Ergebnis binnen einer Stunde

So lassen sich selbst geringe Konzentrationen von Krankheitserregern nachweisen. Das Ergebnis liegt schon nach einer Stunde vor und wird am Monitor angezeigt. Dies gilt nicht nur für multiresistente Keime, sondern für jede Art von DNA-Molekülen. Grundsätzlich lässt sich der Einzelmolekül-Assay auch auf Moleküle jenseits der DNA anwenden, wie RNA, Antikörper/Antigene oder Enzyme. Die Funktionsweise des Verfahrens wurde durch zahlreiche Tests erfolgreich bestätigt.

Das Herzstück des POC-Geräts ist ein vom Fraunhofer IPM entwickeltes miniaturisiertes hochauflösendes Fluoreszenzmikroskop.
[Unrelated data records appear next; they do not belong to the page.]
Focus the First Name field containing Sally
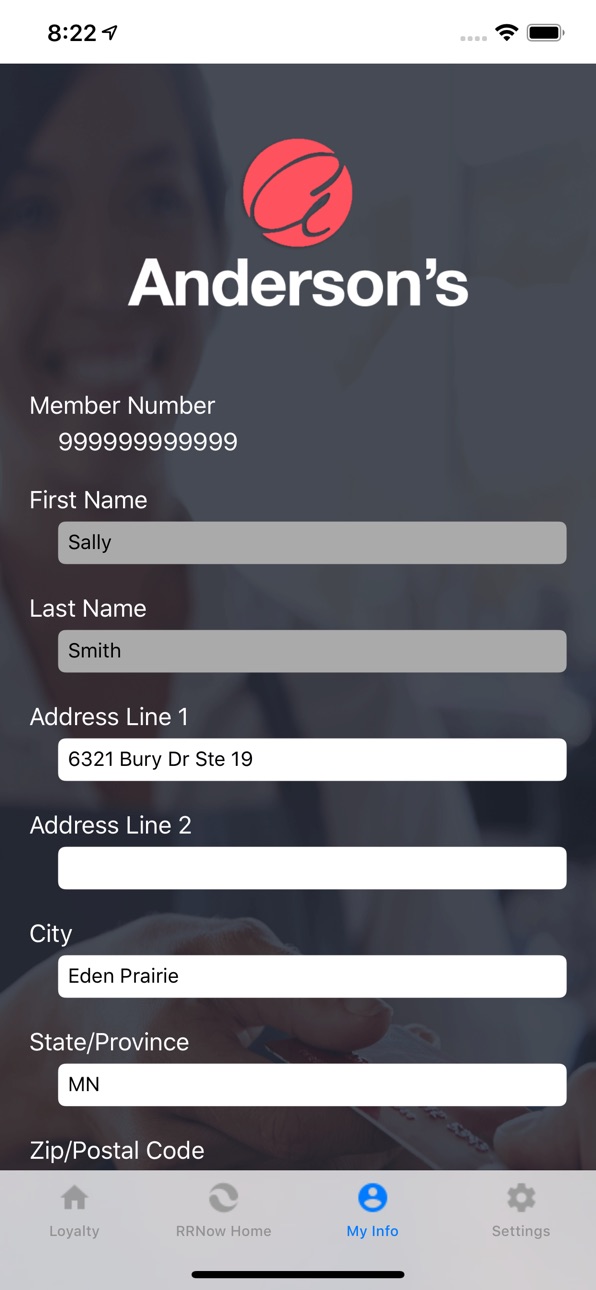Screen dimensions: 596x1290 point(312,543)
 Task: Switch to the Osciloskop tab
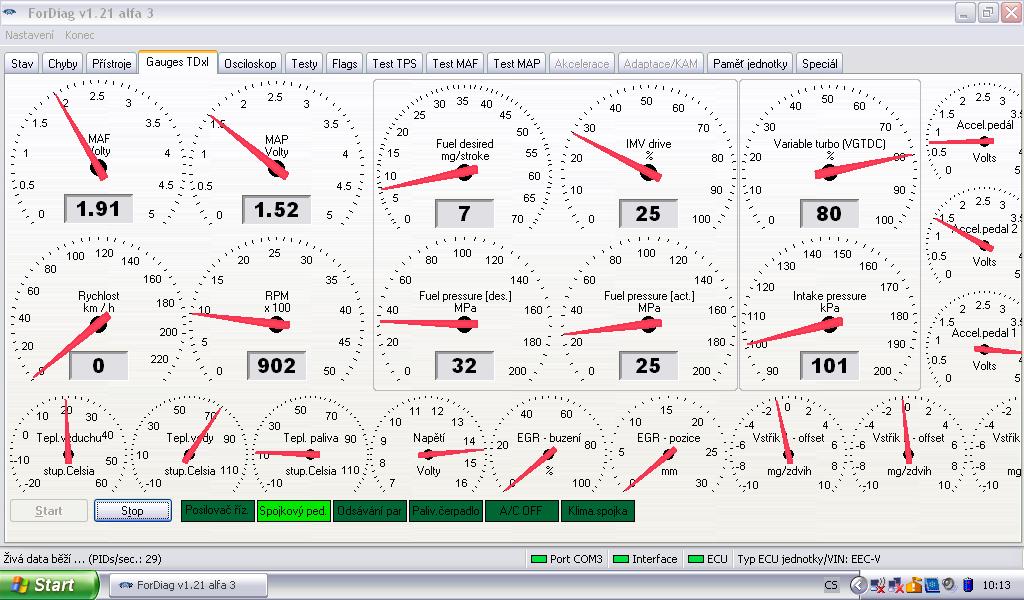click(x=250, y=63)
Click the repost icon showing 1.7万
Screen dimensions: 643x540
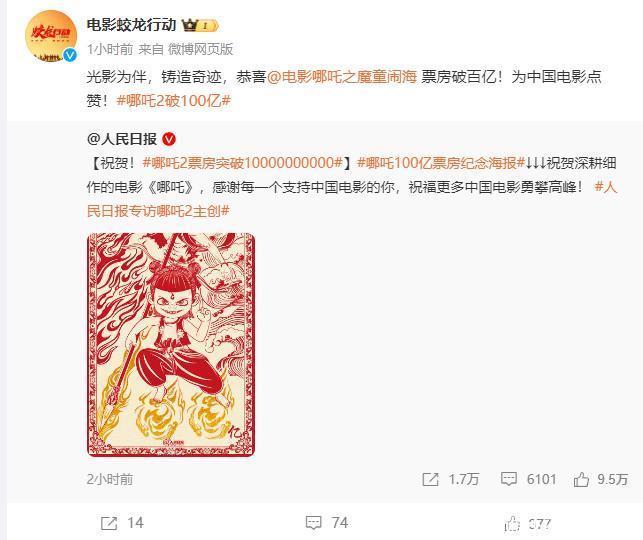pyautogui.click(x=430, y=479)
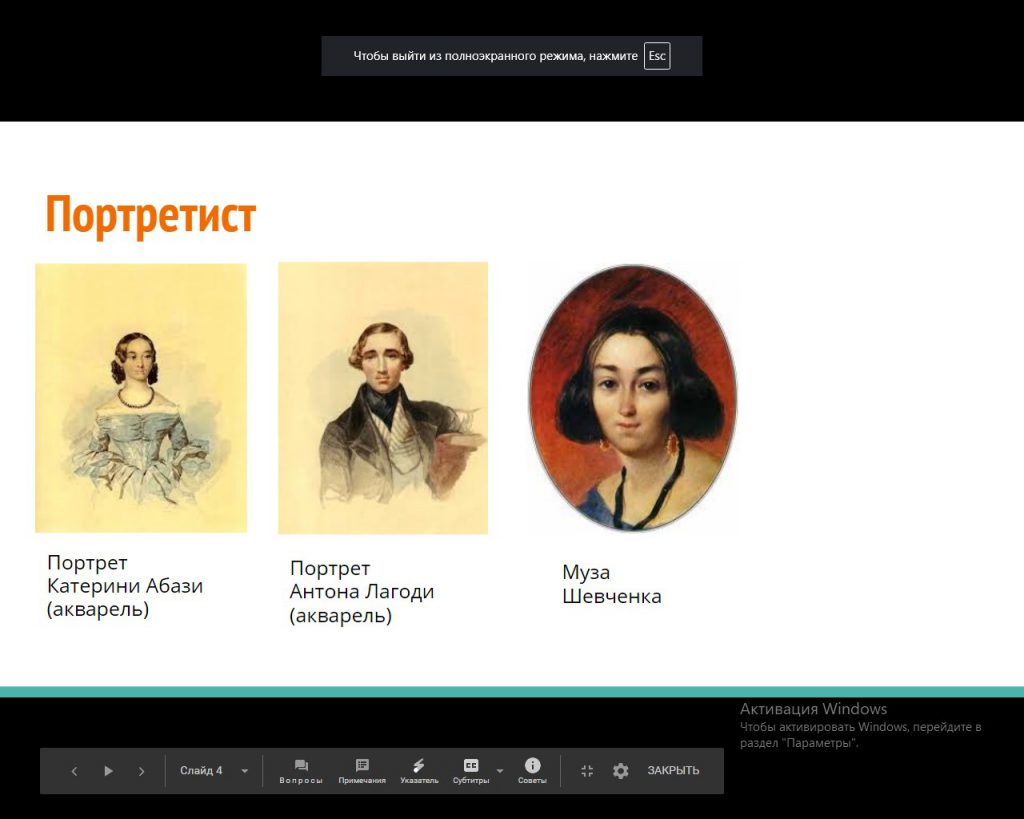The height and width of the screenshot is (819, 1024).
Task: Toggle Субтитры captions on
Action: (470, 771)
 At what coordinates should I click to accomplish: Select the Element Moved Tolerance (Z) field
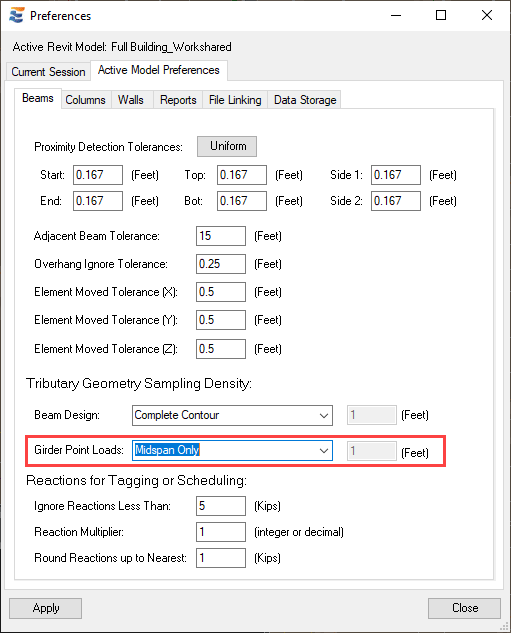[x=221, y=349]
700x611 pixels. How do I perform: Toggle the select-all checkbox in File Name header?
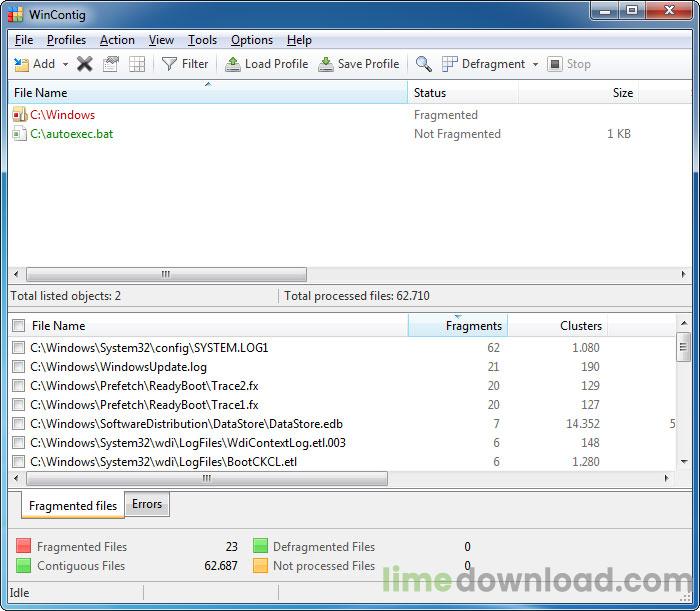click(18, 325)
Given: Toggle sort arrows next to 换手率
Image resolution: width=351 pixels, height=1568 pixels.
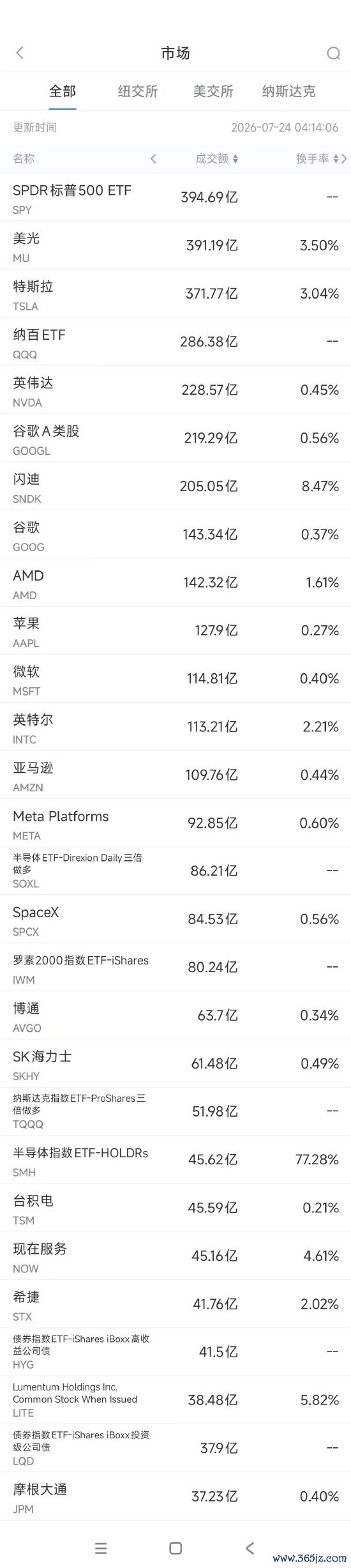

Eine spezielle Bildanalysesoftware identifiziert und zählt die Einzelmoleküle und ermöglicht so ein quantitatives Ergebnis. Angeregt wird die Fluoreszenz durch LED, die unterhalb der Kartusche mit den Fluidikkanälen angebracht sind.

Das patentierte System liegt als Demonstrator vor. Derzeit fehlt noch ein Modul zur Probenaufbereitung. Das POC-System für den spezifischen Nachweis von Erregern wird vom 15. bis 18. November auf der Medica 2021 in Düsseldorf in Halle 3, Stand E74 vorgestellt.